-- DATA EXTRACT --
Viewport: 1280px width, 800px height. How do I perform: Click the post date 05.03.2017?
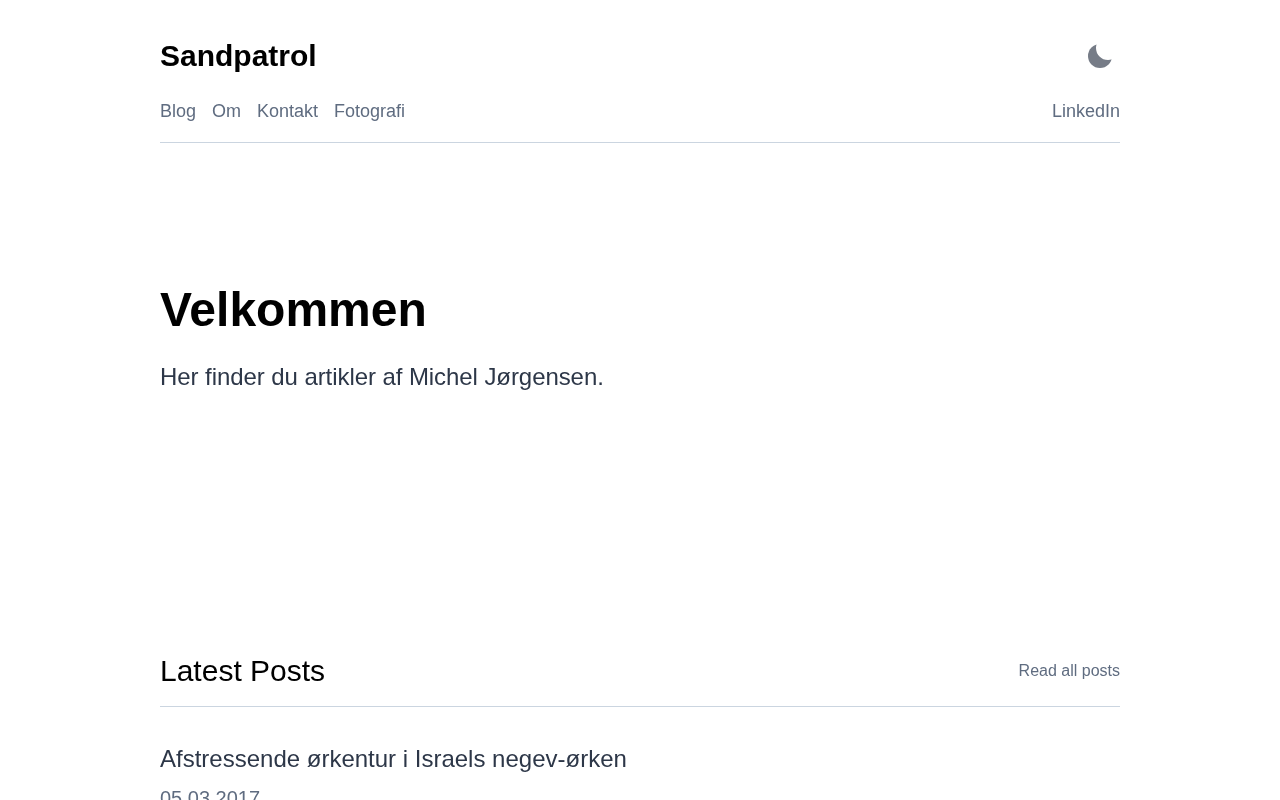pyautogui.click(x=210, y=794)
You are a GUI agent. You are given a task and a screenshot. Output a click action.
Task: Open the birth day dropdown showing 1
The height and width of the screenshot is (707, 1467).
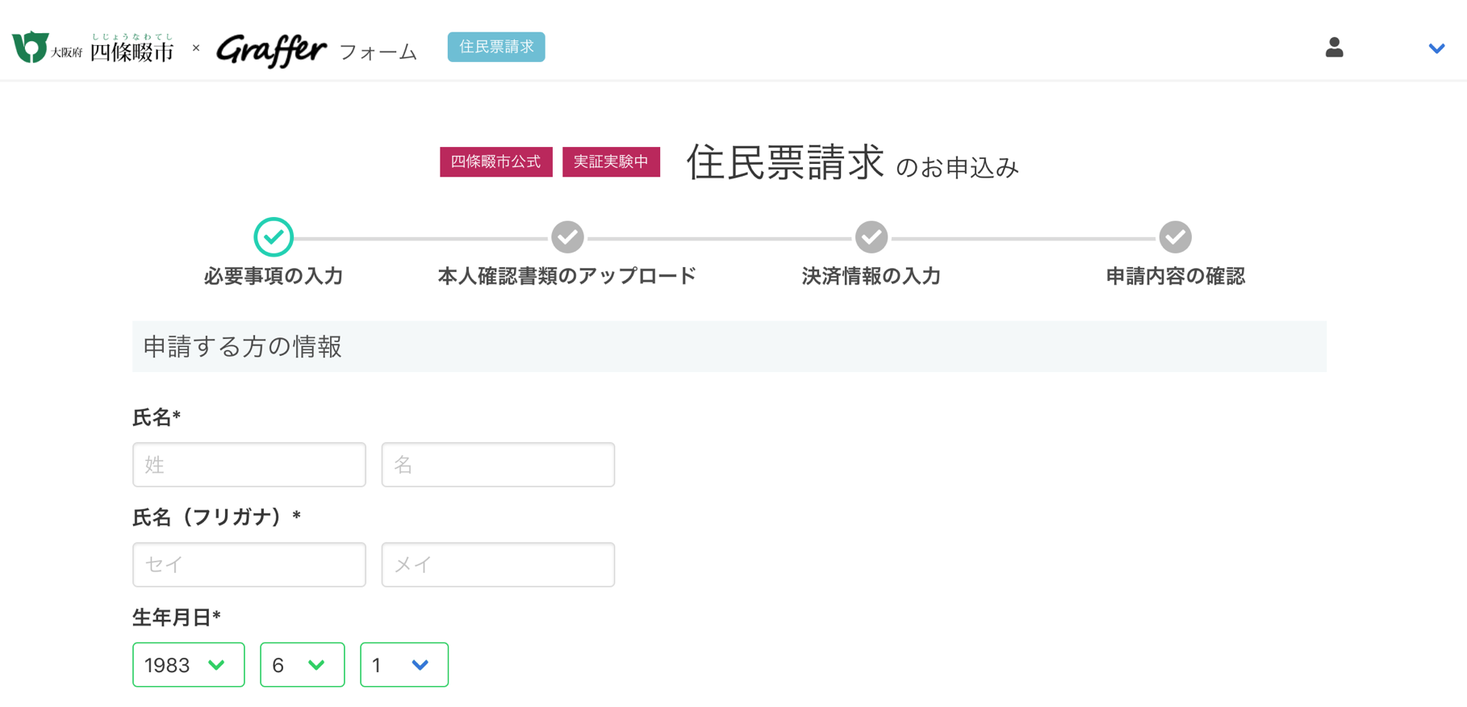tap(404, 665)
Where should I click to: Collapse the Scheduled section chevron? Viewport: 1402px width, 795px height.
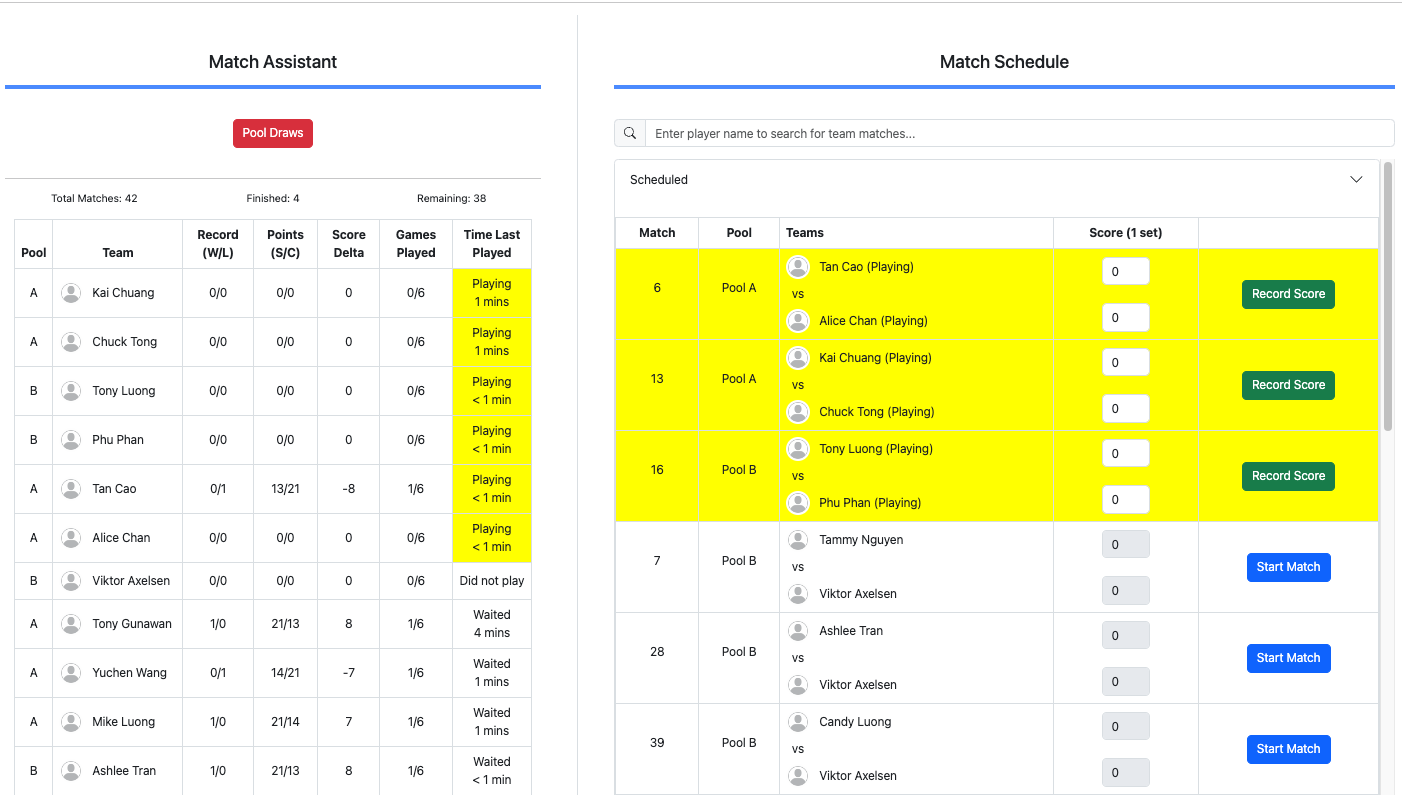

-- WORK REQUIRED --
Each record above is to be restated exactly, with its pictures removed from the copy.

-- SOLUTION TO THE EXERCISE --
Viewport: 1280px width, 800px height. How do I perform: Click the post date 05.03.2017?
pyautogui.click(x=210, y=794)
You are a GUI agent. You are given a task and a screenshot. Output a click action.
Task: Open the birth day dropdown showing 1
The height and width of the screenshot is (707, 1467).
tap(404, 665)
Where should I click to: Collapse the Scheduled section chevron? Viewport: 1402px width, 795px height.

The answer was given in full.